Others would call it “blackmail” — which is, in the opinion of this column, exactly what it is. One week after this column praised WikiLeaks for performing “a vitally needed public service” for alerting the world to North Korea’s sale of nuclear-capable missiles to Iran, its founder has, for all intents and purposes, destroyed whatever credibility WikiLeaks had by resorting to blackmail to avoid arrest.
WikiLeaks proclaims on its “About Us” page that it is “a not-for-profit media organization” and that its goal “is to bring important news and information to the public.” But what news organization would threaten to publish an entire cache of highly sensitive government documents with complete disregard to the potential danger posed to people either directly working for or having close ties with the government?
No responsible news organization, journalist or blogger would be that reckless. Make no mistake: Julian Assange is not a journalist. His rogue actions make a mockery of journalism and undermines the very media WikiLeaks claims to be — especially the new and rising cyber news media, from giants such as The Huffington Post to blogging sites such as this one.
Many journalists have gone to jail rather than reveal their confidential sources of their investigations of government wrongdoing. No responsible journalist is going to risk his or her reputation — not to mention his or her job — by stooping to blackmail to get the story out.
Imagine if Bob Woodward and Carl Bernstein, the Washington Post reporters who, more than 35 years ago, uncovered the Watergate scandal that brought down President Richard Nixon, had resorted to blackmail to get to the bottom of the story, the Post would have fired them both.
WIKILEAKS POSTS LISTS OF SITES U.S. CONSIDERS VITAL TO ITS SECURITY
As if to demonstrate that Assange means business with his threat to open up the entire document cache, WikiLeaks on Monday published yet another secret U.S. diplomatic cable — one that includes a list of places both inside and outside the U.S. that Washington considers vital to national security.
The list includes industrial complexes, research facilities, oil and gas pipelines, ports, undersea telecommunications cables and other sites — including dams — that Crowley said “gives a group like al-Qaida a targeting list” of places to attack.
Reaction in Britain was just as condemnatory. “It’s a gift to any terrorist [group] trying to work out what are the ways in which it can damage the United States,” Malcolm Rifkind, chairman of the Intelligence and Security Committee in the British Parliament, told CNN.

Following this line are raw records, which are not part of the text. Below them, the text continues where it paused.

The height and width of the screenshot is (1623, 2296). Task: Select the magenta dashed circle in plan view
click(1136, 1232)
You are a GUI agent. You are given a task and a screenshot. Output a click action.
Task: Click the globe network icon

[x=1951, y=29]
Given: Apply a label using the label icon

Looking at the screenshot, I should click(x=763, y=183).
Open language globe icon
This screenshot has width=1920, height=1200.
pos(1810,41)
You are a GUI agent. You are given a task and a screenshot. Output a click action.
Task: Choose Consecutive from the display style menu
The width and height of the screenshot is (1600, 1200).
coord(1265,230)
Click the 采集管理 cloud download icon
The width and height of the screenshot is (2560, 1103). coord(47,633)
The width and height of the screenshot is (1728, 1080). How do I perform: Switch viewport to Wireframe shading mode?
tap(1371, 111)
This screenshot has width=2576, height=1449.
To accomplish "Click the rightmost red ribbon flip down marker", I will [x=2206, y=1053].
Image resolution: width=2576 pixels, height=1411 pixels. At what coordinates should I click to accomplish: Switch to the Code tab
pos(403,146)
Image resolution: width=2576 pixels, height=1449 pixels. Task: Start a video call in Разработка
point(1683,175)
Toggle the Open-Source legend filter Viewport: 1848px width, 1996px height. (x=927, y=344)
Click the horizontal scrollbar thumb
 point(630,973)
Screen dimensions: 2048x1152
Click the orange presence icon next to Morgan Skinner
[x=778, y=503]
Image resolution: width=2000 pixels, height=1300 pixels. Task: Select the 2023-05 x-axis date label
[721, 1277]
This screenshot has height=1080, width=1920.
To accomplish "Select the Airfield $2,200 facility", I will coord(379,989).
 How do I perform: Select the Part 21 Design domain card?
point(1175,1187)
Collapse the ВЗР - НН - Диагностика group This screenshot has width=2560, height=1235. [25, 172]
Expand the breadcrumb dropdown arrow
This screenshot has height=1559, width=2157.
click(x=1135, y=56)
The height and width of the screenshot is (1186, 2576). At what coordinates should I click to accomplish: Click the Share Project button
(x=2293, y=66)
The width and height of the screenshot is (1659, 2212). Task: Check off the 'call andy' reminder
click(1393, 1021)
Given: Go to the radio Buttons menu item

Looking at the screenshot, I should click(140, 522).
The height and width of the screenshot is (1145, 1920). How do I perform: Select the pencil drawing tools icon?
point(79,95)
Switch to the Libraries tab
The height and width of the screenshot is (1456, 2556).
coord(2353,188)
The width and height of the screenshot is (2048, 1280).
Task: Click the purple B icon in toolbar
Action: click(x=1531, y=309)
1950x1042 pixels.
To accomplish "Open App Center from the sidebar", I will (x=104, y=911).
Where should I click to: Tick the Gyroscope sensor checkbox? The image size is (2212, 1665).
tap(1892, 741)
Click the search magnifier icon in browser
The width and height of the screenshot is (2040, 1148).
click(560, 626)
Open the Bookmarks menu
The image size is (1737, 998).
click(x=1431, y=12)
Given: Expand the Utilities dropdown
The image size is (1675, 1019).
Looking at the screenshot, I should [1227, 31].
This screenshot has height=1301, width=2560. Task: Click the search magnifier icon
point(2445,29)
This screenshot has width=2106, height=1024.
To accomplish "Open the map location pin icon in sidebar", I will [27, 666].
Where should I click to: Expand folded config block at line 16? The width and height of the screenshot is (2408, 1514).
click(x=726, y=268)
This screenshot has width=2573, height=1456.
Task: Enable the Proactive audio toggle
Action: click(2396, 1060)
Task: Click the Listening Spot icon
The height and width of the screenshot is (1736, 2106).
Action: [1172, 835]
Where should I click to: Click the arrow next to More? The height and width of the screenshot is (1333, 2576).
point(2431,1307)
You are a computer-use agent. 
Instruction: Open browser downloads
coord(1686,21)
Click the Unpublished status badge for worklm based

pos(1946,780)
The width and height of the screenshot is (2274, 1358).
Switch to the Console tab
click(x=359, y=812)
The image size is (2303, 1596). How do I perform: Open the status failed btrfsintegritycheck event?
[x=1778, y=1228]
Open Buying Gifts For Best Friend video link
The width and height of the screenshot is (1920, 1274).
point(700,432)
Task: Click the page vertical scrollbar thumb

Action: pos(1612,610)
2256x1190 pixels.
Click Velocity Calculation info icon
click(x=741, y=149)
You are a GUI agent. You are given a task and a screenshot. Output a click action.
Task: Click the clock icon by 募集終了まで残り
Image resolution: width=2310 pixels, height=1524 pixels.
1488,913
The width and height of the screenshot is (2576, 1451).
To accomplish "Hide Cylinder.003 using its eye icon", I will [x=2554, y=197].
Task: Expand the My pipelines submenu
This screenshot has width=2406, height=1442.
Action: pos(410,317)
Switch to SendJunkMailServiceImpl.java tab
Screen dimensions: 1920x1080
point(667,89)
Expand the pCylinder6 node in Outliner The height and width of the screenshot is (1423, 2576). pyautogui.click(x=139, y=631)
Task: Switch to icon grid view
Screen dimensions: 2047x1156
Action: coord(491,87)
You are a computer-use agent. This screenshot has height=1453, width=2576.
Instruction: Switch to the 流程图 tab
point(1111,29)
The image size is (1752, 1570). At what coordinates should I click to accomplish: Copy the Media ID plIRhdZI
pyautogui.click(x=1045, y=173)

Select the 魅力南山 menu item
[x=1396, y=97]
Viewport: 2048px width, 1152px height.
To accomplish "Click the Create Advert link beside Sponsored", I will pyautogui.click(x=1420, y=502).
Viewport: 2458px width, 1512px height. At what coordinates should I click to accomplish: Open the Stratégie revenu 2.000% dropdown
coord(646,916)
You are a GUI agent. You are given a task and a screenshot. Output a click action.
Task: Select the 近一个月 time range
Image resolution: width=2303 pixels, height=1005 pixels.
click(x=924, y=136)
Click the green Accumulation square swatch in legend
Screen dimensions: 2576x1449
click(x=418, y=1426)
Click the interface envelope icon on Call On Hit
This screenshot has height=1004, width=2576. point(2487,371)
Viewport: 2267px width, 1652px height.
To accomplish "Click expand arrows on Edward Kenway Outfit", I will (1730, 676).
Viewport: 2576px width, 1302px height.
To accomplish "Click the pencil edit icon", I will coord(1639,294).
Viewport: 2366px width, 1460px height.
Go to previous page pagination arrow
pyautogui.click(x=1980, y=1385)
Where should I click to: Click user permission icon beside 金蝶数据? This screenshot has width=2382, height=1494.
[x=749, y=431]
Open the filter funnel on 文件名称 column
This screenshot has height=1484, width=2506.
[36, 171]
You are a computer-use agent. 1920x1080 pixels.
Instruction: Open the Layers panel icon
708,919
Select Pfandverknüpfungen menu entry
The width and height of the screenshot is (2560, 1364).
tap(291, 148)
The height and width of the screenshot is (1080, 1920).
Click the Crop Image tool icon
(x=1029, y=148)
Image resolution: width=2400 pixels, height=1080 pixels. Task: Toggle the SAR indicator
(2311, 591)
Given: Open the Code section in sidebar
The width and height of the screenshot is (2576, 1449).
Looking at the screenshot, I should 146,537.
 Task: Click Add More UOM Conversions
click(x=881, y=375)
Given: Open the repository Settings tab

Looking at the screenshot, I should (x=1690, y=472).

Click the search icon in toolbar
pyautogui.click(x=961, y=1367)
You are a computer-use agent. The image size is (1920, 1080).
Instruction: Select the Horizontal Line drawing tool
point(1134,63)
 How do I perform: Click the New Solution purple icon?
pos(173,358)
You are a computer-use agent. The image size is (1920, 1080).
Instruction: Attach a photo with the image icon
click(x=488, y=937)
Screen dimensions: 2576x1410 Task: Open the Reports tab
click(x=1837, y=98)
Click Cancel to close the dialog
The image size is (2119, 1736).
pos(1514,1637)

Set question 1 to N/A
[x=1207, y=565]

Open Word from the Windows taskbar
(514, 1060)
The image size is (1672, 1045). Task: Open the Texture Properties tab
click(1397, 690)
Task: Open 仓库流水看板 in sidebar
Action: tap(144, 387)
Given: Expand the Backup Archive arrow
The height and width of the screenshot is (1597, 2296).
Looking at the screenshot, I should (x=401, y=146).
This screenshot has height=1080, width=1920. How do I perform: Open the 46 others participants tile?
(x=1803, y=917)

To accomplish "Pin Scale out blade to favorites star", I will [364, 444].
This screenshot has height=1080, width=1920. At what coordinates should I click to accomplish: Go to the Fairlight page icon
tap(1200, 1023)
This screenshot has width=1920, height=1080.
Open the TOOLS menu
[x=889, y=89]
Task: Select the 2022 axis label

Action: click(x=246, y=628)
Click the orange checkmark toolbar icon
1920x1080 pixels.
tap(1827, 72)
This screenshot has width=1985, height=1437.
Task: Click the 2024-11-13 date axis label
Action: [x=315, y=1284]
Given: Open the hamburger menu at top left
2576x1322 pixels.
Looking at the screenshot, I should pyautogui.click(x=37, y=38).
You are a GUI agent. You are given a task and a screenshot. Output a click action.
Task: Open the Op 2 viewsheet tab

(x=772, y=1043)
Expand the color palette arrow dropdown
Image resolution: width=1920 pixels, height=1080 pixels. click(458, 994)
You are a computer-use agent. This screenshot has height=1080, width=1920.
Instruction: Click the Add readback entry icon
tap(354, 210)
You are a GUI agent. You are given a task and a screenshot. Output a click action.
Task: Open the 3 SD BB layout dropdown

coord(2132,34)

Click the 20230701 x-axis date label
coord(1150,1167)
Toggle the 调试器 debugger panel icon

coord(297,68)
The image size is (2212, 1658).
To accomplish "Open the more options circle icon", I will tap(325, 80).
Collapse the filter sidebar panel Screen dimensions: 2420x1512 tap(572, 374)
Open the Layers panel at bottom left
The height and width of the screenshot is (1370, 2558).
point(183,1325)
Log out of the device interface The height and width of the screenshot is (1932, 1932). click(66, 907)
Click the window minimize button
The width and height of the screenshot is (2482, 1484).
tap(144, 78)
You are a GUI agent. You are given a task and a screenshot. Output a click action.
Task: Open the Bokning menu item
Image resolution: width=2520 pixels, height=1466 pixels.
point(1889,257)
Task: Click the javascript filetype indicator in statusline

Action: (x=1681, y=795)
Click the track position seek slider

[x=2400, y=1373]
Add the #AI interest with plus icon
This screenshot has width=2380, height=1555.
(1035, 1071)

LATEST DISCLOSURE FOLLOWS INCREASING FINANCIAL, TECHNICAL PRESSURE ON WIKILEAKS
Wikileaks’ latest publication of secret U.S. government documents comes as the site is coming under mounting financial — and technical — pressure. In Switzerland, the bank PostFinance closed Assange’s account — costing him and WikiLeaks about 100,000 euros, or $144,000 — citing a lack of proof that Assange maintains a residence in Switzerland.
Assange, according to the bank, listed his residence as being in Geneva, the country’s commercial capital, but found his statement to be false. “Mr. Assange cannot provide proof of residence in Switzerland and thus does not meet the criteria for a customer relationship with PostFinance,” the bank said in a statement.
PostFinance — the bank of the Swiss post office — becomes the second major source of WikiLeaks’ finances to pull out. Last week, PayPal.com, citing violations of its terms of service, cut off WikiLeaks, just days after its main Web host, EveryDNS, pulled the plug, citing repeated cyberattacks against WikiLeaks that threatened to paralyze the server.
Meanwhile, WikiLeaks announced Monday that its supporters had set up more than 300 mirror sites to carry its content, to thwart any attempts to shut it down, with a goal to have 500 mirror sites in all.
“WikiLeaks is currently under heavy attack,” the site said in a statement. “In order to make it impossible to ever fully remove WikiLeaks from the Internet, we need your help.”